La traición se materializó cuando Mayo Zambada, confiado en la propuesta de Guzmán López, fue engañado y capturado cerca de El Paso, Texas. Según una fuente cercana a la estructura del Mayo, que habló con el periodista Óscar Valdez, Zambada consultó con su hijo, Mayito Flaco, quien le advirtió sobre la trampa. Sin embargo, Zambada decidió continuar, aún no se sabe por qué. Valdez cuenta en una entrevista con Luis Cárdenas en MVS Radio, que el avión que aterrizó en Texas reportó salir de Culiacán con una persona a bordo y aterrizó con tres. No se sabe si en el trayecto hizo una escala para subir a Mayo y Guzmán López o si iban desde el inicio y no fueron reportados.

La caída de Mayo Zambada y Joaquín Guzmán López deja un vacío de poder significativo dentro del cártel de Sinaloa. Desde la extradición del Chapo Guzmán, la organización se había fragmentado en múltiples facciones: los Chapitos, el cártel de Caborca de Rafael Caro Quintero, la facción del Guano, y otras divisiones menores. Ahora, con la detención de estas figuras clave, los Chapitos, Iván Archibaldo y Alfredillo, se posicionan como los herederos naturales del imperio criminal. Ovidio Guzmán López, alias “El Ratón”, extraditado a Chicago y que nunca fue enjuiciado en Estados Unidos, habría recuperado su libertad antes de la captura de su hermano. No se sabe si esa liberación está relacionada con las capturas o no.

La reconfiguración del cártel de Sinaloa no solo representa una oportunidad para los Chapitos de consolidar su poder, sino también un peligro latente para la paz en la región. La falta de un liderazgo centralizado podría desembocar en un “crimen desorganizado”, potencialmente más violento e impredecible.

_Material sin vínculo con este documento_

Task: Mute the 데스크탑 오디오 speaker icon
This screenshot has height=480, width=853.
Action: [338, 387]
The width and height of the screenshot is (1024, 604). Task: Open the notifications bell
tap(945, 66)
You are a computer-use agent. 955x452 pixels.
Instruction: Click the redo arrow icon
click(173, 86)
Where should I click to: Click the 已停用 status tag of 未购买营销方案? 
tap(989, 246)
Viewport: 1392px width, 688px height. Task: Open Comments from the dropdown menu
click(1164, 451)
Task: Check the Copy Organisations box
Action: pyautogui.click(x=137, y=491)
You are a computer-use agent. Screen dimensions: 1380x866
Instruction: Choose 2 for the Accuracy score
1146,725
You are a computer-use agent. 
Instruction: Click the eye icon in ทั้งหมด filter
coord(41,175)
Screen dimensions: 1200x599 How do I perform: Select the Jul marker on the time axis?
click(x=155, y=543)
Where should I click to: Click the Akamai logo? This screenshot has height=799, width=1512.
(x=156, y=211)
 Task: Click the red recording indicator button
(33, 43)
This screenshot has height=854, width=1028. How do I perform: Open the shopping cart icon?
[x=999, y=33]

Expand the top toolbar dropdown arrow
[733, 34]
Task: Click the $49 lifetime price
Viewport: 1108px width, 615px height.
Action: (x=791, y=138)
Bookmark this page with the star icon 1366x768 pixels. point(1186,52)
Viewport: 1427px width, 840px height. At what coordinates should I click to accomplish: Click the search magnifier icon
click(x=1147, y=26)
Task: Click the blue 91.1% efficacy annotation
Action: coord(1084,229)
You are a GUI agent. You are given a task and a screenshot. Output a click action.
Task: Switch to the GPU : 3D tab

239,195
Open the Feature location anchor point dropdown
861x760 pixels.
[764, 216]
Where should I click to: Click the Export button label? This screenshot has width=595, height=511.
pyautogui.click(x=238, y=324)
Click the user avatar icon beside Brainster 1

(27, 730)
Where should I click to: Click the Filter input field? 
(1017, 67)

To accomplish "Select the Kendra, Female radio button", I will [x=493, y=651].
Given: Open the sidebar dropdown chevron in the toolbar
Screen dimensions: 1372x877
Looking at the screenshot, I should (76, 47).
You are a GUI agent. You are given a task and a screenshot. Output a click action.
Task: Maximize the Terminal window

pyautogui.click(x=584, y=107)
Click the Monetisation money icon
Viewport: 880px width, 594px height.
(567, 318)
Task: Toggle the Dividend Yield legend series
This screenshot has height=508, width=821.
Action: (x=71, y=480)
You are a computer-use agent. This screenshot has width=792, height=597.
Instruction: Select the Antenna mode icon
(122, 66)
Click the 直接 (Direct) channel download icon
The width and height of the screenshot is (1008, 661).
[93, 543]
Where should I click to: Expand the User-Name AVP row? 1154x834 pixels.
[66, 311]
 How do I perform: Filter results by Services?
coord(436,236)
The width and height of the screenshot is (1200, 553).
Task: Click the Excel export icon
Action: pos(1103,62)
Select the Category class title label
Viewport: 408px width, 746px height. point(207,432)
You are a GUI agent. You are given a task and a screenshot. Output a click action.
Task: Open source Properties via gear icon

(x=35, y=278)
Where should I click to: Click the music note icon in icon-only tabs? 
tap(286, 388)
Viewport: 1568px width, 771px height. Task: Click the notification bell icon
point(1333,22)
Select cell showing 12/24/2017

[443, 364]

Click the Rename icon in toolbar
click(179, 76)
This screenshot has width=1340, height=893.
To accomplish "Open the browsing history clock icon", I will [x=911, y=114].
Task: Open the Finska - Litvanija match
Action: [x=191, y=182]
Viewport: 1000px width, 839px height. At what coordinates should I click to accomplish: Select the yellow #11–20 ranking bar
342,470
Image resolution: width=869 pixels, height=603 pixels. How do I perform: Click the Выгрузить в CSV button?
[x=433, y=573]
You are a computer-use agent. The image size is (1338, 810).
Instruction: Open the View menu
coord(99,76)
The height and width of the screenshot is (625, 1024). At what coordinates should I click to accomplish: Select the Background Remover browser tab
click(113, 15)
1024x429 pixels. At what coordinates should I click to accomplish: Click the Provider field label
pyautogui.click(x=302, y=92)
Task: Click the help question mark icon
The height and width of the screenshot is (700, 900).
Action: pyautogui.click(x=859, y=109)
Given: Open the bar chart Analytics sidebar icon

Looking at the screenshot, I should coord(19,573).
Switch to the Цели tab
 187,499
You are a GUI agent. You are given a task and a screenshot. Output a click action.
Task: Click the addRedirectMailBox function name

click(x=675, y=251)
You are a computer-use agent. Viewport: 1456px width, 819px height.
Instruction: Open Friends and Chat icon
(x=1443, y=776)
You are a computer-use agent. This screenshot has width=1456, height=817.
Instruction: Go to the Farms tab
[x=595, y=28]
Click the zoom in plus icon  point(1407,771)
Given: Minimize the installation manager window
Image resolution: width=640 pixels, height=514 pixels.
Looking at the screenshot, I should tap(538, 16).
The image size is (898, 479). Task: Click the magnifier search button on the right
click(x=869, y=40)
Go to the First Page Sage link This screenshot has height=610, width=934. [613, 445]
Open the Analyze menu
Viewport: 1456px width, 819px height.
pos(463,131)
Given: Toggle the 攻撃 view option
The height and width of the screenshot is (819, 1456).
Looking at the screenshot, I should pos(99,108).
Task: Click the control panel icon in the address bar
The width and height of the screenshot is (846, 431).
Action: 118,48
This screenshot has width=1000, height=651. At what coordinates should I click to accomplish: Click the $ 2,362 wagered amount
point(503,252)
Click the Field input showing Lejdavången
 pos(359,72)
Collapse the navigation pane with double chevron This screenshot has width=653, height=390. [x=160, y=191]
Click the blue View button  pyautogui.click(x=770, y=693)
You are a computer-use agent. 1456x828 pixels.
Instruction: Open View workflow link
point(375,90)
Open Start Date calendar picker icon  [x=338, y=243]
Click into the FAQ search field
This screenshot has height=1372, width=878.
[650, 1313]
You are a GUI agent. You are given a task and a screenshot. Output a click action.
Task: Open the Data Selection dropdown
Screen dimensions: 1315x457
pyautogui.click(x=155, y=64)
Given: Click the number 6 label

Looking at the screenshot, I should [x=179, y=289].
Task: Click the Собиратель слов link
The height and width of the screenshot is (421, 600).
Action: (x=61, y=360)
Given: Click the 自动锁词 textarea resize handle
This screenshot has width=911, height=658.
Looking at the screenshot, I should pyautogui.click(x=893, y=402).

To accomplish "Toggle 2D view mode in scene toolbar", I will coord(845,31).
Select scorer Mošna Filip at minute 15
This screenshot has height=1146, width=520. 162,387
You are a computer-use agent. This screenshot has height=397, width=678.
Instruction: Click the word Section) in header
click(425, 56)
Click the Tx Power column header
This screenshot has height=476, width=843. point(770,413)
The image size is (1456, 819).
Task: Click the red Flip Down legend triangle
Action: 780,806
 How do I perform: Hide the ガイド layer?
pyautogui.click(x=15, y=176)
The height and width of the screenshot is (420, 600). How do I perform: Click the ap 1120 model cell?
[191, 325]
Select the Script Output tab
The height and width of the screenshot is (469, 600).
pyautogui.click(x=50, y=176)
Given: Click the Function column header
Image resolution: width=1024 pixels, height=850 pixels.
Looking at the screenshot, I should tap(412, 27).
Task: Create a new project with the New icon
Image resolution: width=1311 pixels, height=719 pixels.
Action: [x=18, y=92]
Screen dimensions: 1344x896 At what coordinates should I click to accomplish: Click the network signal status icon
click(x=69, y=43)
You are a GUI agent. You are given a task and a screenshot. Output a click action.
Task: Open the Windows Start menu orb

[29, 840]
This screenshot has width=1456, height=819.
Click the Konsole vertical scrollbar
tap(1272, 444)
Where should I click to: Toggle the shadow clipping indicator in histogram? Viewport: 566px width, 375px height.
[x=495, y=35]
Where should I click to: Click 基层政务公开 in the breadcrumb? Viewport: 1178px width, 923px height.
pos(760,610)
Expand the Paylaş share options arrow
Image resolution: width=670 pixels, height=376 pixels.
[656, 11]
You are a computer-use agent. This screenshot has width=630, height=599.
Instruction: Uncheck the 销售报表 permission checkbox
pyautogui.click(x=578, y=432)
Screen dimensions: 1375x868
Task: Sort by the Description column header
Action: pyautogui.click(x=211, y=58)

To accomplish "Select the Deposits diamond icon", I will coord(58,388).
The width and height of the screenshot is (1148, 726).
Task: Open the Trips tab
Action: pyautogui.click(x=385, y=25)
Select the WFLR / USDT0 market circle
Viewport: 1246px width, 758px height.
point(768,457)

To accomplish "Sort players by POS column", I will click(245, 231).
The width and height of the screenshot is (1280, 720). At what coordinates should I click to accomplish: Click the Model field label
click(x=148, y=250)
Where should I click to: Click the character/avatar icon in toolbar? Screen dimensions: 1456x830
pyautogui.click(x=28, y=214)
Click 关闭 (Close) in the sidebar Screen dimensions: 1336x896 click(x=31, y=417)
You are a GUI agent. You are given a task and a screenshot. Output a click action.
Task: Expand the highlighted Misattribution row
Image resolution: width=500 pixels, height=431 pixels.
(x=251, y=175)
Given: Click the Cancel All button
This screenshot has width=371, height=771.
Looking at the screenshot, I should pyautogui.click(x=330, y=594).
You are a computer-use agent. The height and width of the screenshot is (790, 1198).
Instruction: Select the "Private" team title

La captura de estos capos ocurre en un momento crítico para la relación entre México y la DEA. El presidente Andres Manuel López Obrador, acusado de tener vínculos con el Mayo Zambada, perdió una oportunidad de oro para demostrar su compromiso en la lucha contra el narcotráfico. La declaración pública que dio después de la noticia, de que se enteró de la captura a través de una foto solo debilita su posición y genera más dudas sobre la transparencia y efectividad de su gobierno. Algunos voceros del gobierno mexicano comienzan a sonar las alarmas sobre una posible estrategia de EEUU para desestabilizar políticamente a López Obrador. Una estrategia que resuena con el trágico final de Juan Orlando Hernández.

Sin embargo, la detención y extradición de Mayo Zambada y Joaquín Guzmán López podría también allanar el camino para que Claudia Sheinbaum, sucesora de López Obrador, reconstruya una relación más colaborativa con la DEA. Una relación mejorada es crucial para enfrentar al CJNG, que sigue expandiéndose por la región sin que sus líderes principales, como Mencho, el Jardinero, el Sapo y el Doble R, hayan sido detenidos.

En este complejo escenario, los ganadores parecen ser los Chapitos y el CJNG. Con la estructura histórica del cártel de Sinaloa debilitada, estos grupos tienen la oportunidad de expandir su influencia. Sin embargo, la lucha por el poder interno y la presión externa de las autoridades podrían desencadenar nuevas oleadas de violencia.

El gobierno mexicano, por otro lado, pierde una oportunidad crucial para reivindicarse. La captura de estos capos, en lugar de ser una victoria clara, expone las debilidades y las tensiones internas que enfrenta el país en su lucha contra el narcotráfico.

La captura de Mayo Zambada y Joaquín Guzmán López marca un punto de inflexión en la historia del crimen organizado en México. Las repercusiones de estos eventos se sentirán en la reconfiguración del cártel de Sinaloa, el avance del CJNG, y en las complejas relaciones entre México y la DEA. El futuro del narcotráfico en México y Centro América está hoy más incierto que nunca, y solo el tiempo revelará quiénes serán los verdaderos ganadores y perdedores en esta guerra sin fin.